DATASET:
※

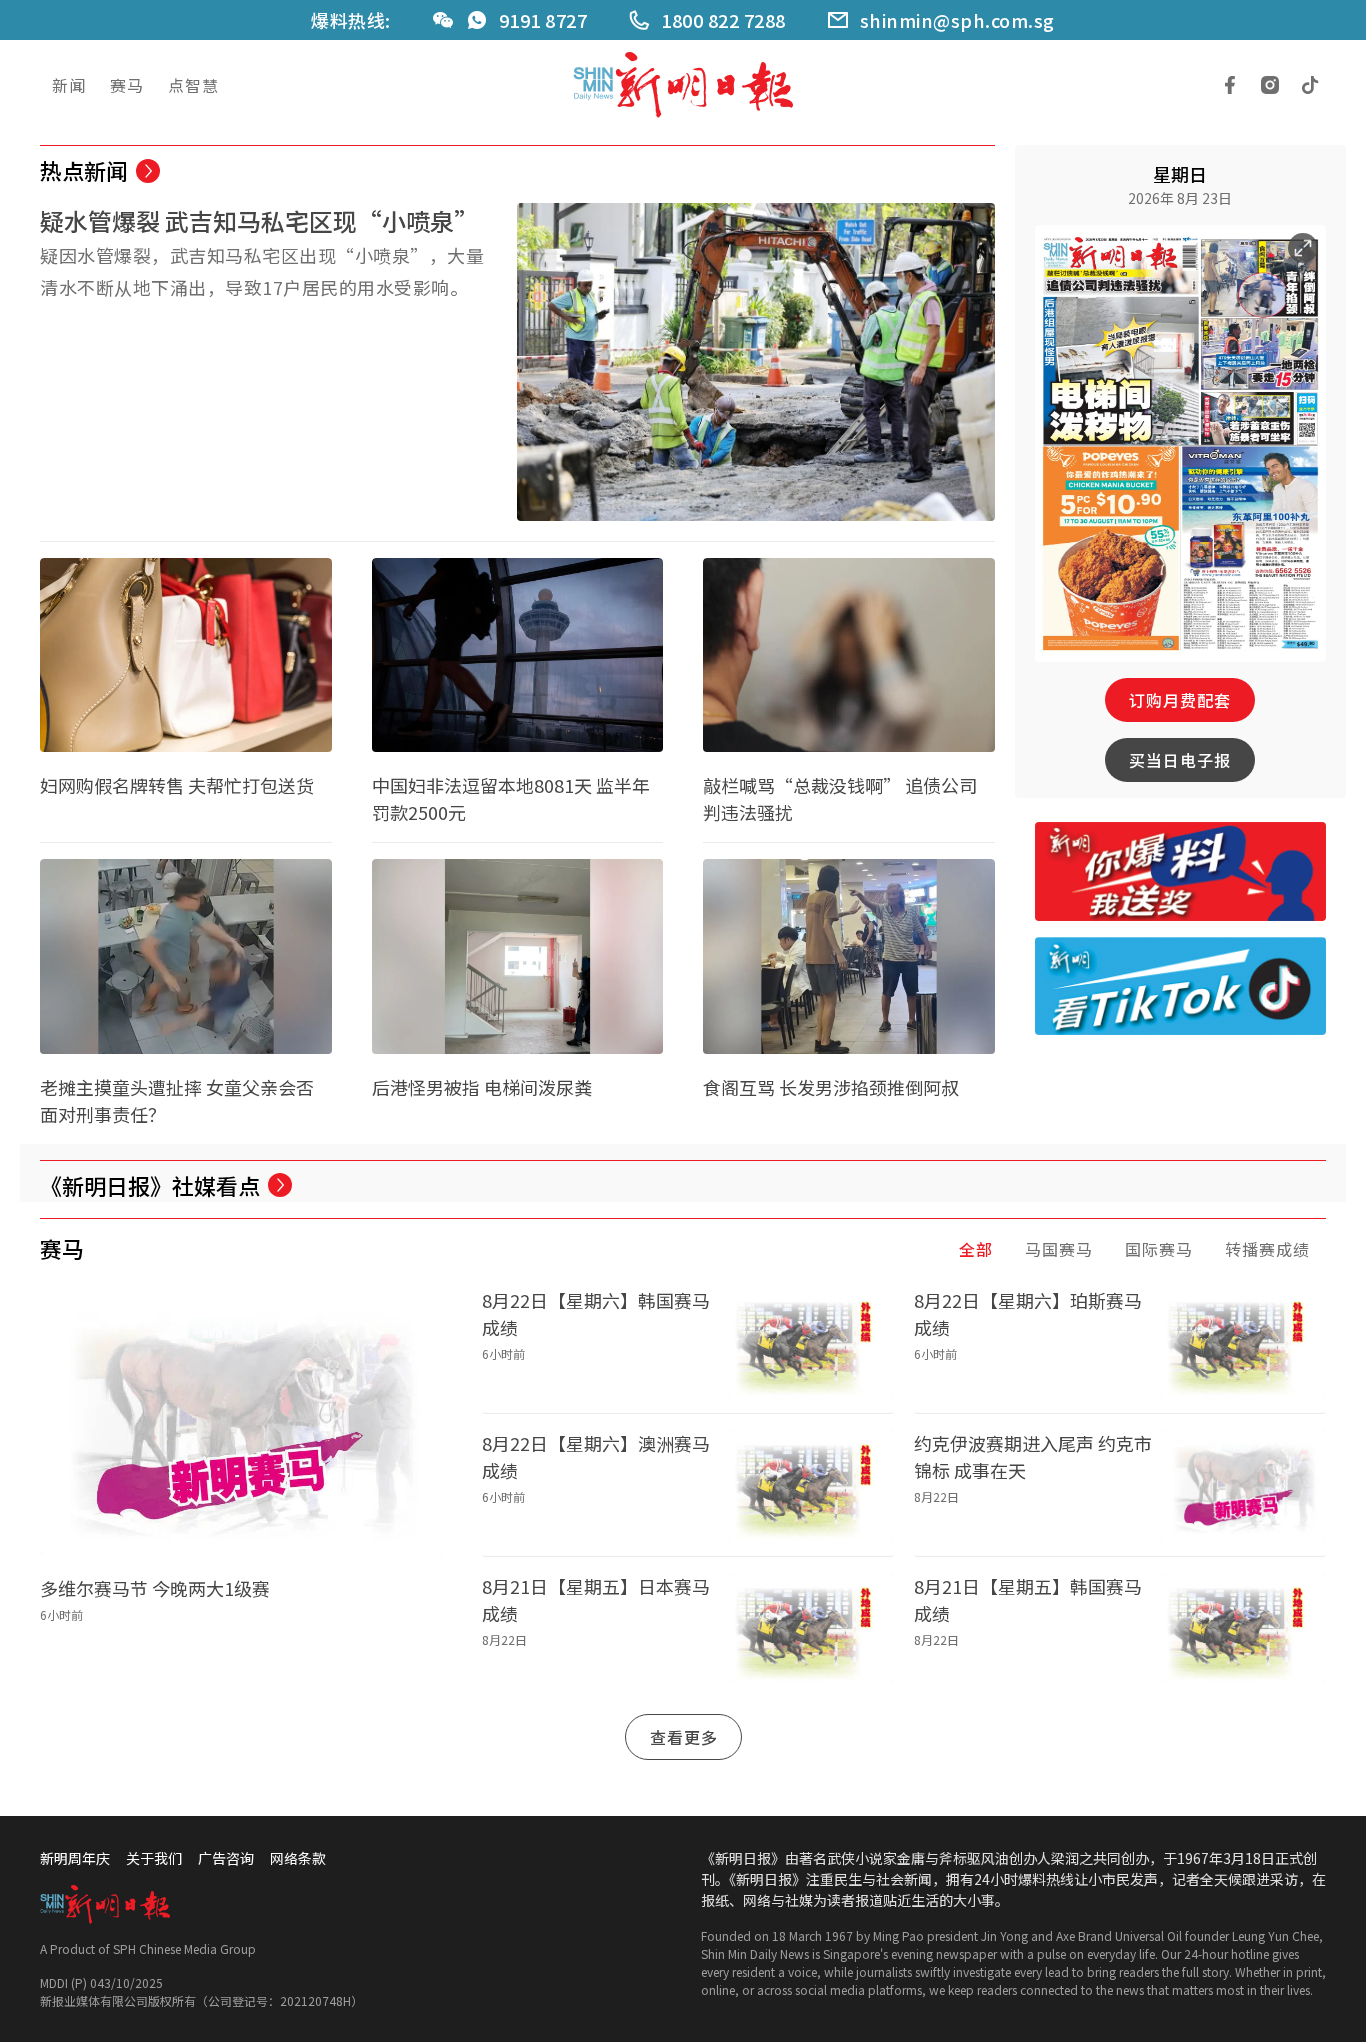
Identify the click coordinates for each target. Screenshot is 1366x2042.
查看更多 (684, 1737)
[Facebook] (1230, 85)
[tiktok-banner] (1181, 986)
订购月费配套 (1180, 700)
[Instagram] (1270, 85)
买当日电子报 (1180, 760)
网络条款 (298, 1858)
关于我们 (154, 1858)
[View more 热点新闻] (148, 171)
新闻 (69, 85)
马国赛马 (1059, 1249)
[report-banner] (1181, 871)
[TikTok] (1310, 85)
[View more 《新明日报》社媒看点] (280, 1185)
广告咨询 (226, 1858)
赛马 (127, 85)
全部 (976, 1249)
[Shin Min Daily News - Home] (683, 85)
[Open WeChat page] (443, 20)
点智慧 (193, 85)
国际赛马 (1159, 1249)
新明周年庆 (75, 1858)
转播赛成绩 (1267, 1249)
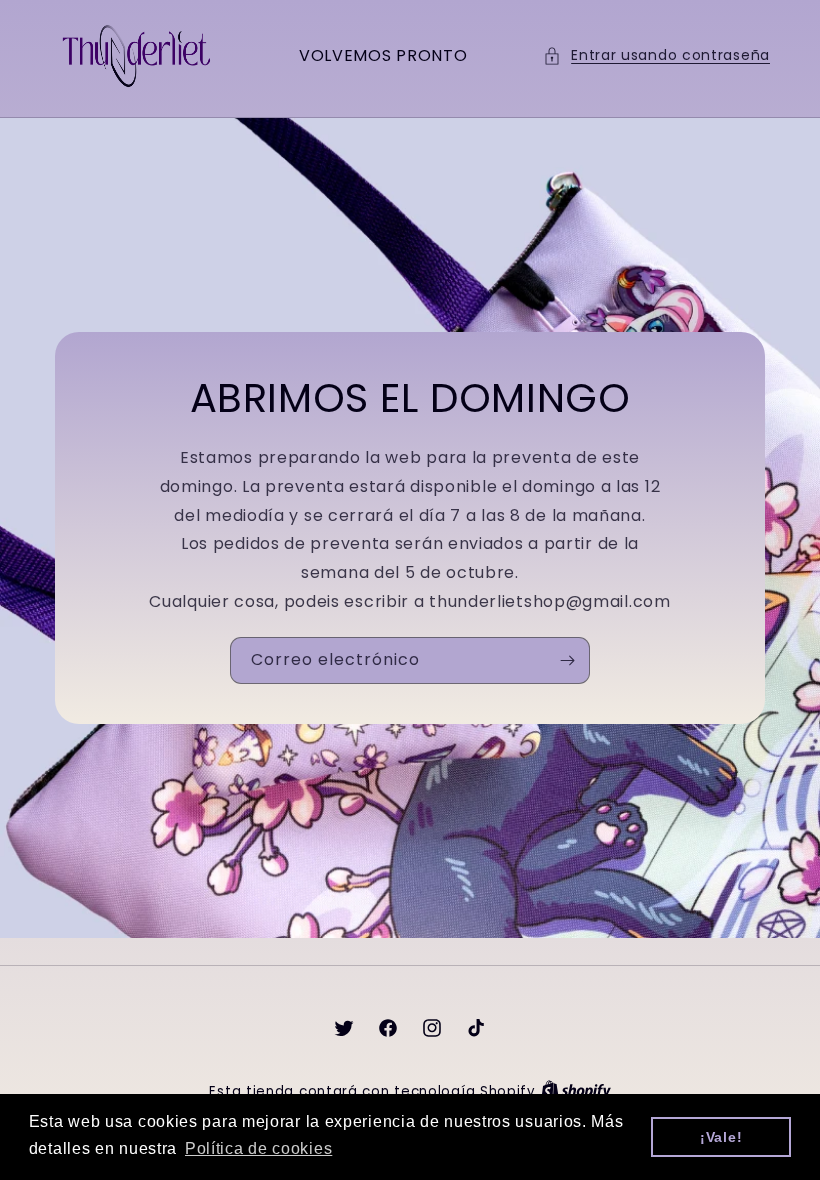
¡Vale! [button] (721, 1137)
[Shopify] (576, 1091)
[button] (656, 55)
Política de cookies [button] (258, 1148)
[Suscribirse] (567, 660)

※

Lines from the one holding "查看更多 (684, 1737)" to the end of the data, both ends included, are to be given again exactly; no pictures belong in the copy.

查看更多 (684, 1737)
[Facebook] (1230, 85)
[tiktok-banner] (1181, 986)
订购月费配套 (1180, 700)
[Instagram] (1270, 85)
买当日电子报 (1180, 760)
网络条款 (298, 1858)
关于我们 (154, 1858)
[View more 热点新闻] (148, 171)
新闻 (69, 85)
马国赛马 (1059, 1249)
[report-banner] (1181, 871)
[TikTok] (1310, 85)
[View more 《新明日报》社媒看点] (280, 1185)
广告咨询 (226, 1858)
赛马 (127, 85)
全部 (976, 1249)
[Shin Min Daily News - Home] (683, 85)
[Open WeChat page] (443, 20)
点智慧 (193, 85)
国际赛马 (1159, 1249)
新明周年庆 (75, 1858)
转播赛成绩 (1267, 1249)
¡Vale! [button] (721, 1137)
[Shopify] (576, 1091)
[button] (656, 55)
Política de cookies [button] (258, 1148)
[Suscribirse] (567, 660)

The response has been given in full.